#### DATA TO USE:
--------
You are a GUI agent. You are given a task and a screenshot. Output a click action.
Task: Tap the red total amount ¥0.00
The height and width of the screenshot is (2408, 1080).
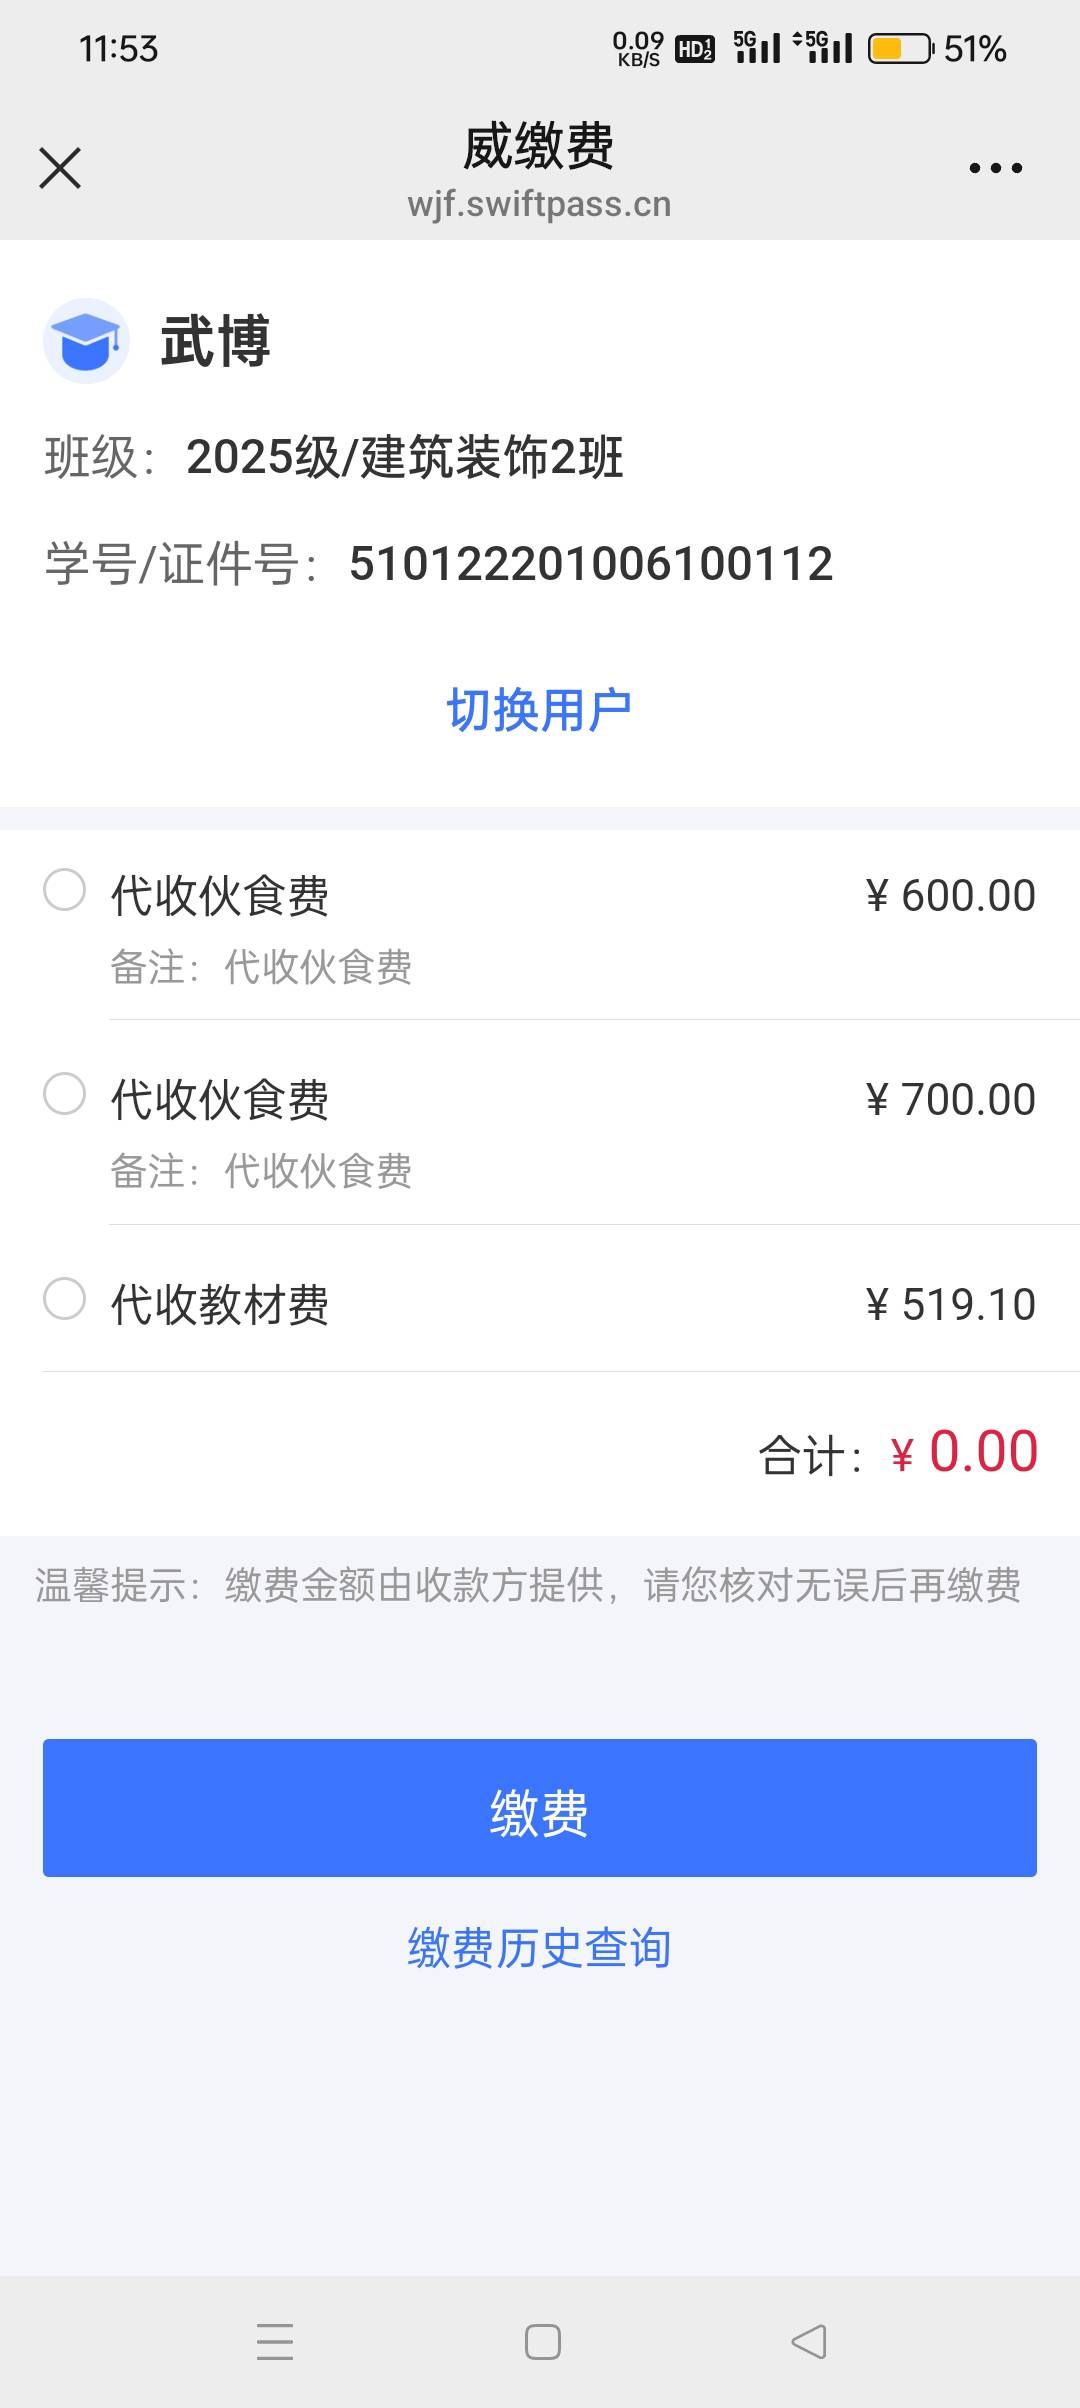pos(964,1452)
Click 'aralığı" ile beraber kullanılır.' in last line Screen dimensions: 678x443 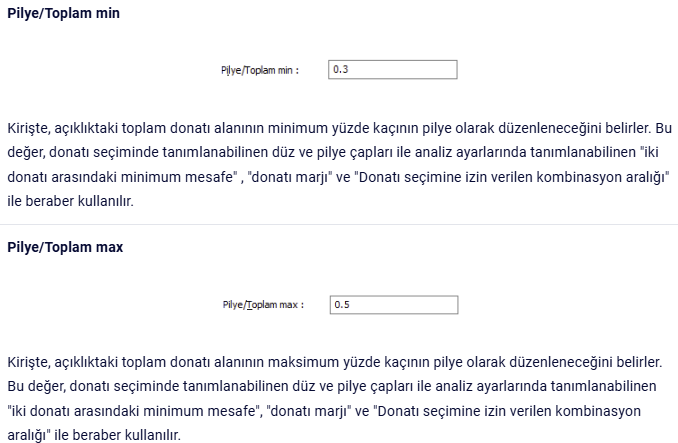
--------
#### WHAT IS REQUIRED:
Everything from the line containing "Task: Tap the red total amount ¥0.00" to the last line of the listing above is to be written out exactly, except the pictures, and nothing else.

#### SOLUTION FOR THIS PROBLEM:
Task: Tap the red total amount ¥0.00
The height and width of the screenshot is (2408, 1080).
pos(964,1452)
Click 'aralığı" ile beraber kullanılır.' in last line Screen dimensions: 678x443 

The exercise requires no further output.